1 Peter 4

The same mind; the same fortitude and patience that he displayed.—Hath ceased from sin; that is, if he has borne his sufferings with a Christian spirit. In other words, sorrow and suffering, submissively and patiently endued, tend strongly to purify and elevate the character.

That is, such is the tendency of tribulation,—to wean the heart from the world, and fix it more steadily upon God.

To have wrought the will of the Gentiles; to have conformed in conduct, and character to the example of a wicked world.

Who; that is, those that reproach you for not joining with them in their sinful pleasures.—The quick and the dead; the living and the dead.

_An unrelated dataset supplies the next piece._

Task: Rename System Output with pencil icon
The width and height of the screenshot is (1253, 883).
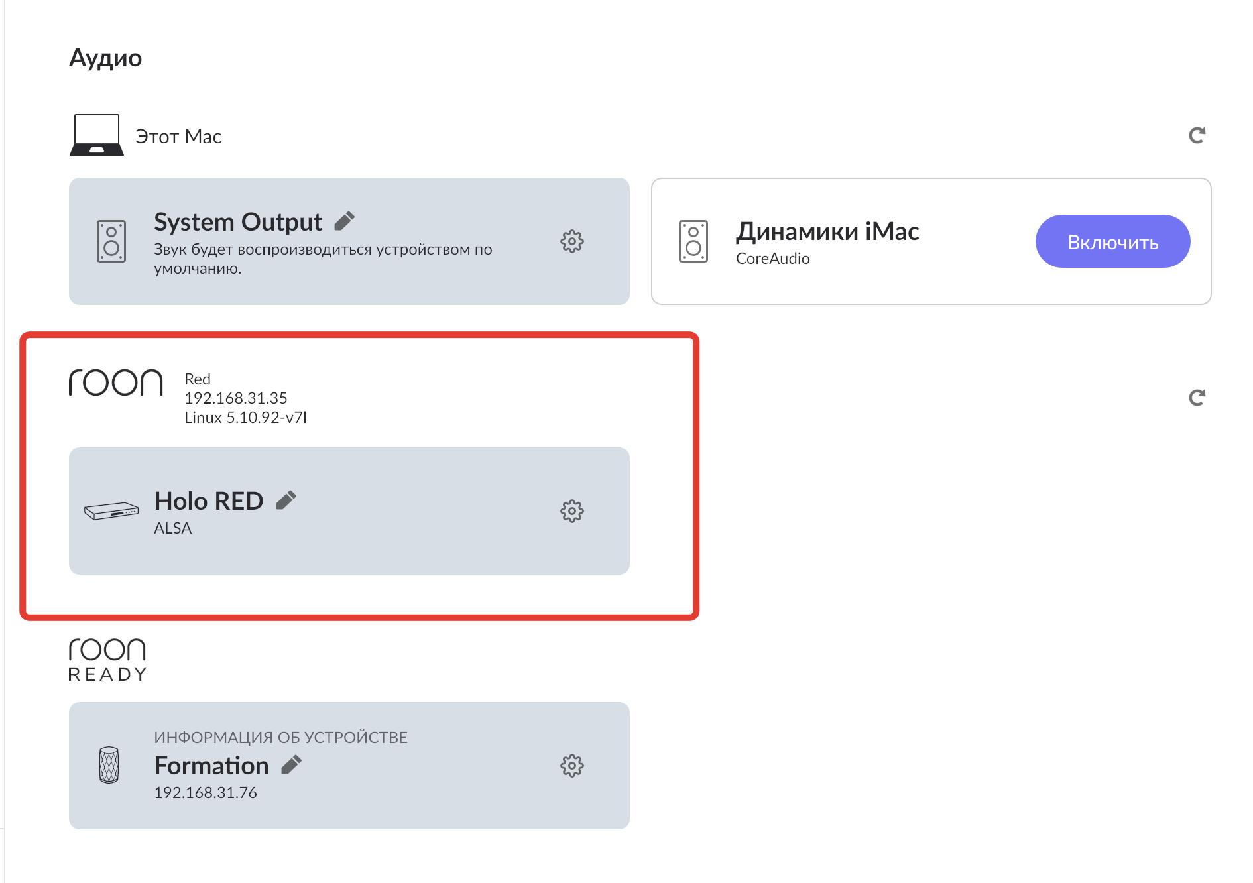Action: (x=344, y=221)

To them that are dead; that is, probably, to those who had been slain in the persecutions which the Christian had endured.—That they might be judged, &c.; that, though condemned by men to bodily death, their souls might be saved. Those who suppose that the passage 3:19, 20, teaches that Christ went into the invisible world during the interval between his death and his resurrection, and made the offer of salvation to the departed spirits there, regard this verse as referring to the same circumstance

Watch unto prayer; be earnest and constant in prayer.

Charity; kindness and brotherly love. The latter clause of the verse appears to be quoted from Prov. 10:12. The meaning is, as its connection there shows, that kind feelings towards others makes us lenient in respect to their faults and failings.

The gift; the gift of worldly prosperity, that is, the means of exercising the hospitality enjoined in the preceding verse.—The manifold grace; the multiplied favors. The meaning is, that the favors and advantages which God bestows, are to be held in trust, as means of doing good to others.

As the oracles of God; let him act simply as the interpreter of the divine will.—Let him do it as of the ability, &c.; that is, let him feel entirely dependent on God for his ability.

Think it not strange, &c.; think it not extraordinary that God should subject you to such sufferings and trials.

On your part he is glorified, by your example, and the spirit and temper of mind which you exhibit.

Judgment must begin, &c. that is, in the terrible persecutions and sufferings which the Christians were about to endure.